The Dr. Alice Benjamin Global Maternal and Child Health Fund helps McGill students and doctors work alongside partners in low-resource communities to improve care for mothers and newborns.
Urgent need for aid
Dr. Madhukar Pai, whose daughter was delivered by Benjamin and who serves on the fund’s committee, said the need for such programs is urgent.
“The world has slipped back quite a bit,” said Pai, inaugural Chair of McGill’s Department of Global and Public Health.
He points to declines in childhood vaccination, rising vaccine hesitancy and the resurgence of measles, whooping cough and polio: “One maternal death occurs almost every two minutes. And 90 per cent of them still occur in low- and middle-income countries.”
The fund is embarking on its next phase during what Pai calls “a trying time for global maternal and child health,” with added urgency after the COVID-19 pandemic and cuts to international aid programs such as USAID.
Milestone in gynecological care
The fund also supports gynecological care more broadly. In January, Dr. Andrew Zakhari, assistant professor in McGill’s Department of Obstetrics & Gynecology and Dr. Rea Konci, a resident physician and fund recipient, travelled to Rwanda.

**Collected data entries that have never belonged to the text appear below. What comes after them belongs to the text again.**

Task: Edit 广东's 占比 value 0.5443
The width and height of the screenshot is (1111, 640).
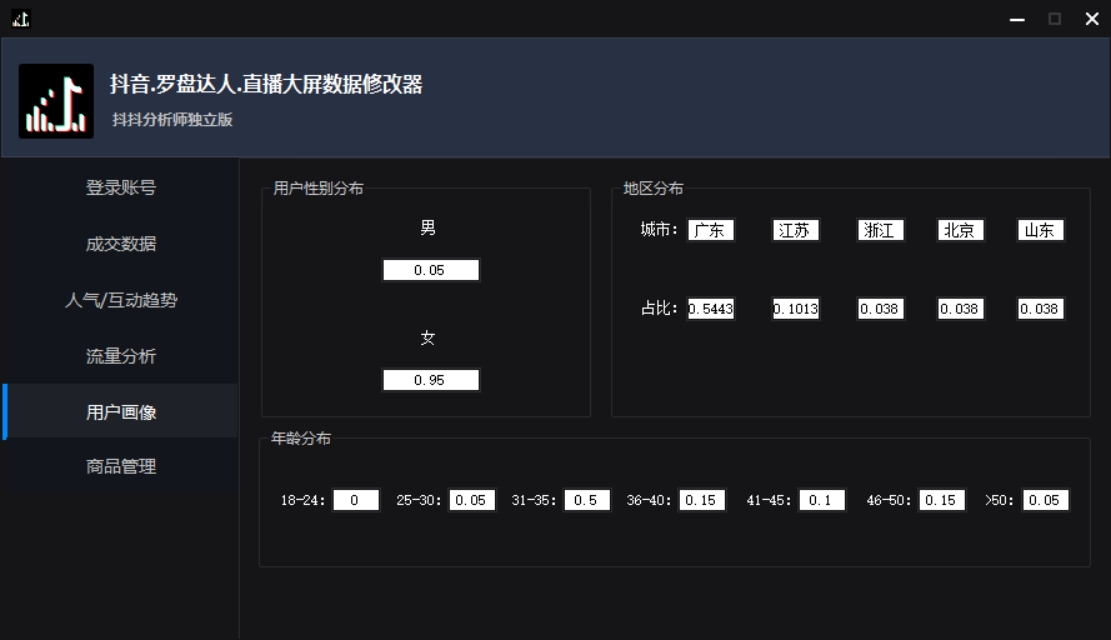Action: 709,308
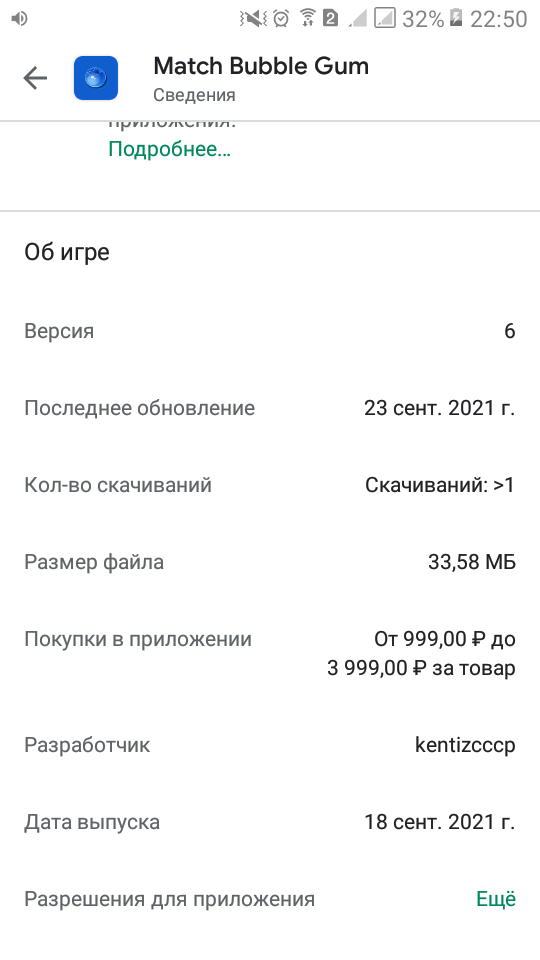Image resolution: width=540 pixels, height=960 pixels.
Task: Tap the vibrate mute status icon
Action: pos(253,19)
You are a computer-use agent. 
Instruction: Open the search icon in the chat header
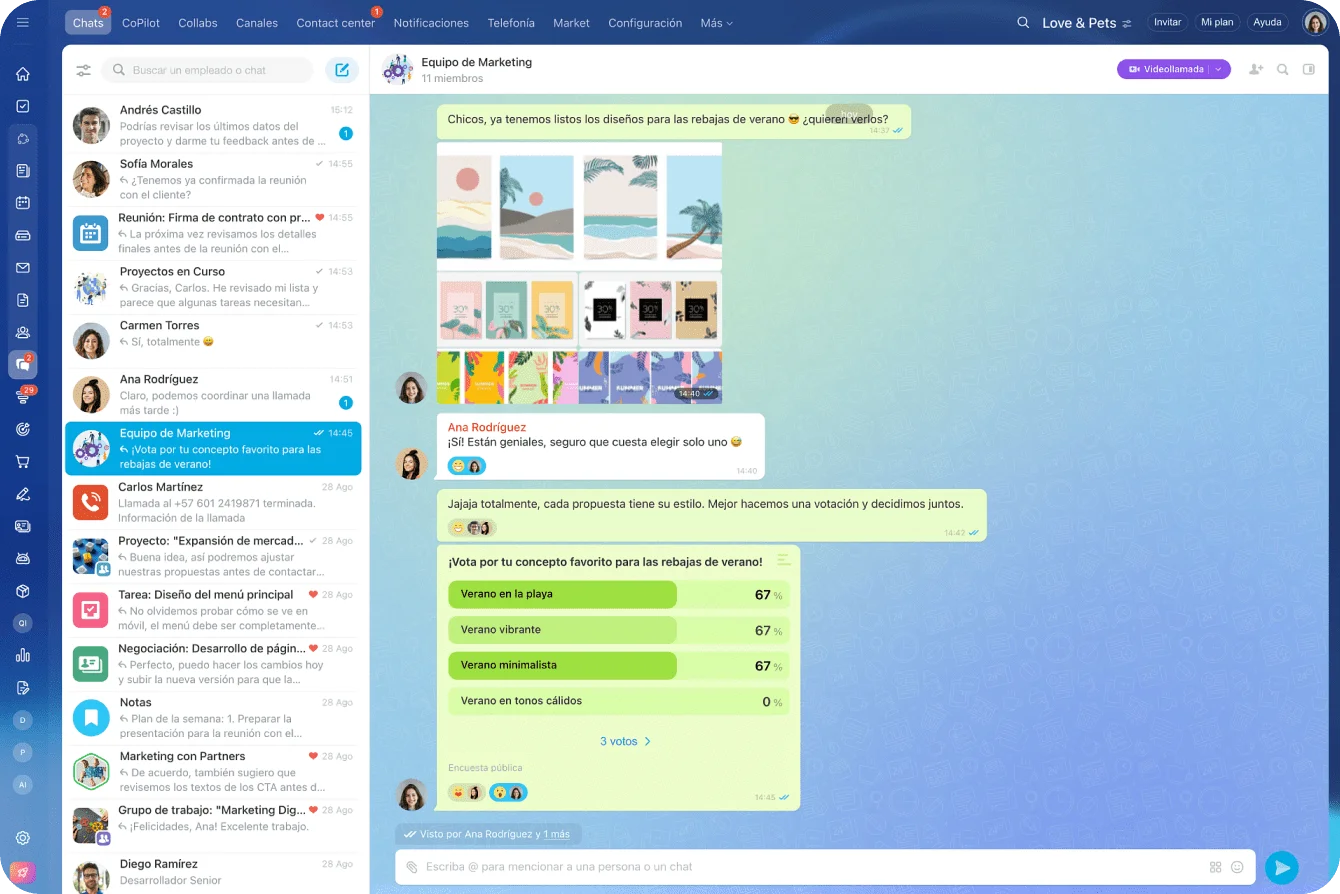1282,69
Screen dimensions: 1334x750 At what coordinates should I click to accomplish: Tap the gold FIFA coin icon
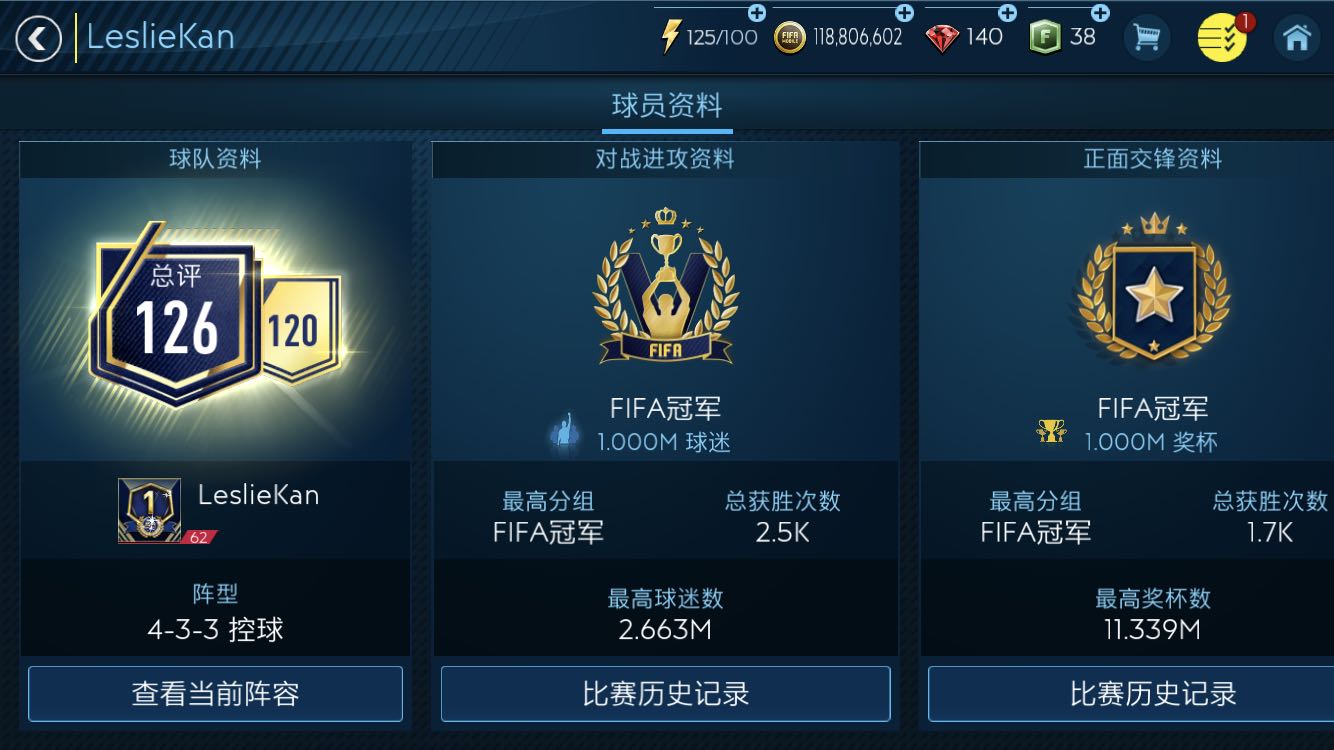pos(790,39)
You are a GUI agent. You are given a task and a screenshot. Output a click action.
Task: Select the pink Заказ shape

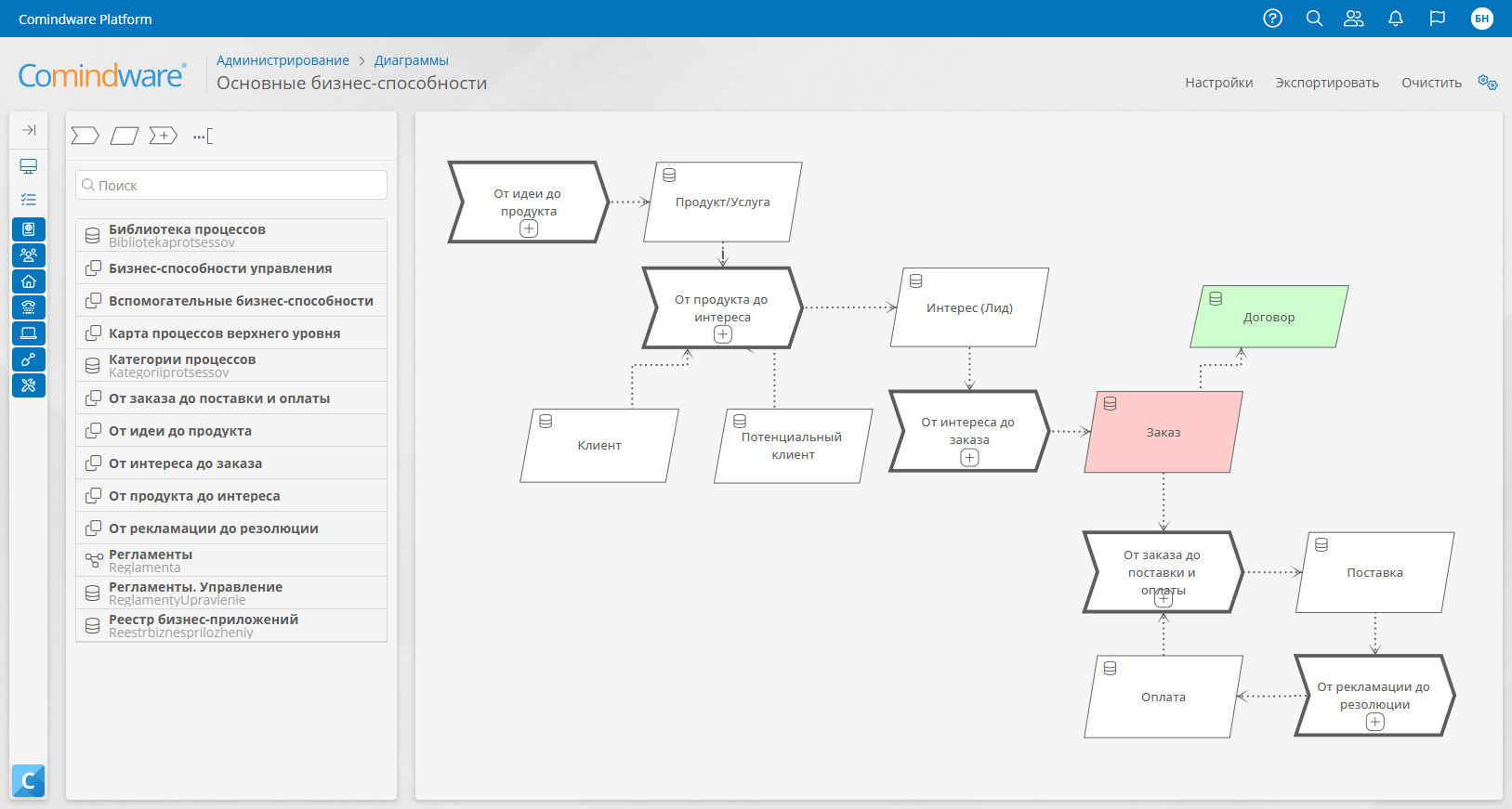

While working in collaboration with the team in Rwanda, they performed the country’s first-ever laparoscopic hysterectomies.
Using equipment provided by the fund, they demonstrated the procedure twice before Rwandan colleagues performed the third on their own.
“It’s not about dropping in and doing surgery and disappearing,” Zakhari said. “It’s really about training people on the ground to carry the work forward.”
A ‘unicorn’ in the medical field
For McGill alumnus and fund committee member Lorne Lieberman, whose three youngest children were delivered by Benjamin, the fund is a way of paying tribute to an extraordinary physician.
“Doctor Benjamin is a bit of a unicorn in the medical field,” he said. “Very rarely do we meet professionals who are as humble as she is, who are as caring and sensitive and attentive to their patients’ needs.”
Among her memorable cases, he added, was the delivery of twins born seven weeks apart, at 23 and 30 weeks, who are now both succeeding professionally.
Global and local impact
Since its launch in 2018, the fund has raised more than $500,000 and distributed $45,000 through 14 awards to McGill residents, students and trainees. Its projects span five countries, from ultrasound programs in Ethiopia to newborn screening in Cuba and maternal health initiatives in South Africa.
Closer to home, students have trained at La Maison Bleue, a Montreal non-profit that supports vulnerable families.